The Obama speech takes a page from the last Democratic president, Bill Clinton, who went before both houses as he sought during his second year in office to ram through health care reform. His plan, written largely under the oversight of his wife, Hillary Rodham Clinton, never got to a vote and the whole issue was dropped.

That was a significant political blow to Clinton, and Democrats suffered a major setback in the next midterm Congressional elections.

While Obama was quick off the mark in his presidency in winning passage of a $787 billion stimulus to reinvigorate the failing economy, other reform programs have stalled or are facing significant resistance.

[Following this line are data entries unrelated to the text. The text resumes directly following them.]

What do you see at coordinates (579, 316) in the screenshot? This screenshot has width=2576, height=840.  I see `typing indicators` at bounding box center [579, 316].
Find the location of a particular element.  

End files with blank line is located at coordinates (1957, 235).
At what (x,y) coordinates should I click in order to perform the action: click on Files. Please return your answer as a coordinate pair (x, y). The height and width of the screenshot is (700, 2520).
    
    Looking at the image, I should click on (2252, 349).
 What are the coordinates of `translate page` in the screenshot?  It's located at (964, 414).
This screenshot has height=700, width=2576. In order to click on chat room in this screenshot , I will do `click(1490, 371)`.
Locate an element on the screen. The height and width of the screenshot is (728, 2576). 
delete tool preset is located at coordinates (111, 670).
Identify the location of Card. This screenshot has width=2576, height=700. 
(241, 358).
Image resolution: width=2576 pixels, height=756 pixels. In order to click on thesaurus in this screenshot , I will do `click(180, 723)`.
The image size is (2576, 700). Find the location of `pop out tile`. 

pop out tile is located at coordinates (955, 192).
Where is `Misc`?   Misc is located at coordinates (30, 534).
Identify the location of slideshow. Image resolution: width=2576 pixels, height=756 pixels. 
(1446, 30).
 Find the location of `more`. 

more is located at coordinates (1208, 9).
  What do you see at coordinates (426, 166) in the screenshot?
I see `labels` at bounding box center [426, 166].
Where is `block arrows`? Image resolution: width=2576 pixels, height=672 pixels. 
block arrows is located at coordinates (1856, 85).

Perhaps most important is his attempt to get the Senate to take up a measure that would tax polluters and use those revenues to support and develop alternative and renewable energy resources.

Obama’s troubles on health care overhaul have led some analysts to forecast bad political days ahead for Obama and big setbacks for fellow Democrats in next year’s midterm congressional balloting, making it even more difficult to win passage of the rest of his reform agenda.

That’s what makes his Wednesday speech so important. Obama needs to walk away from the lectern in the House of Representatives without having angered his liberal backers, who are determined to have a government-run health plan, while having also accommodated himself to centrists Democrats and Republicans who are dead-set against it.

Nevertheless, an Obama aide said Wednesday, the president will repeat his support for a government-run insurance option and make a case for why he believes it’s the best way to introduce competition. But he will not outright demand it or issue a veto threat over it. The senior official spoke on condition of anonymity to discuss the speech before its release.

But it’s appearing more and more likely that the president’s bid to set up a government-run health insurance plan — one that would offer low-cost coverage to the uninsured and competition to the private insurance industry — has become politically impossible, for now.

The most likely substitute would be a system of nonprofit health insurance cooperatives or a government system that would take effect in future years if the insurance industry doesn’t mend its ways.

At this point, Obama now looks — at best — capable of winning legislation to reform private health insurance companies — a law that would forbid them from refusing coverage to people who have existing medical conditions and stop the practice of dropping coverage when someone becomes ill. At worst he would get nothing at all.

Even staunch allies like House of Representatives Speaker Nancy Pelosi, as she did after meeting with Obama Tuesday afternoon, are still insisting that jettisoning the public option is a line that liberals like her will not cross.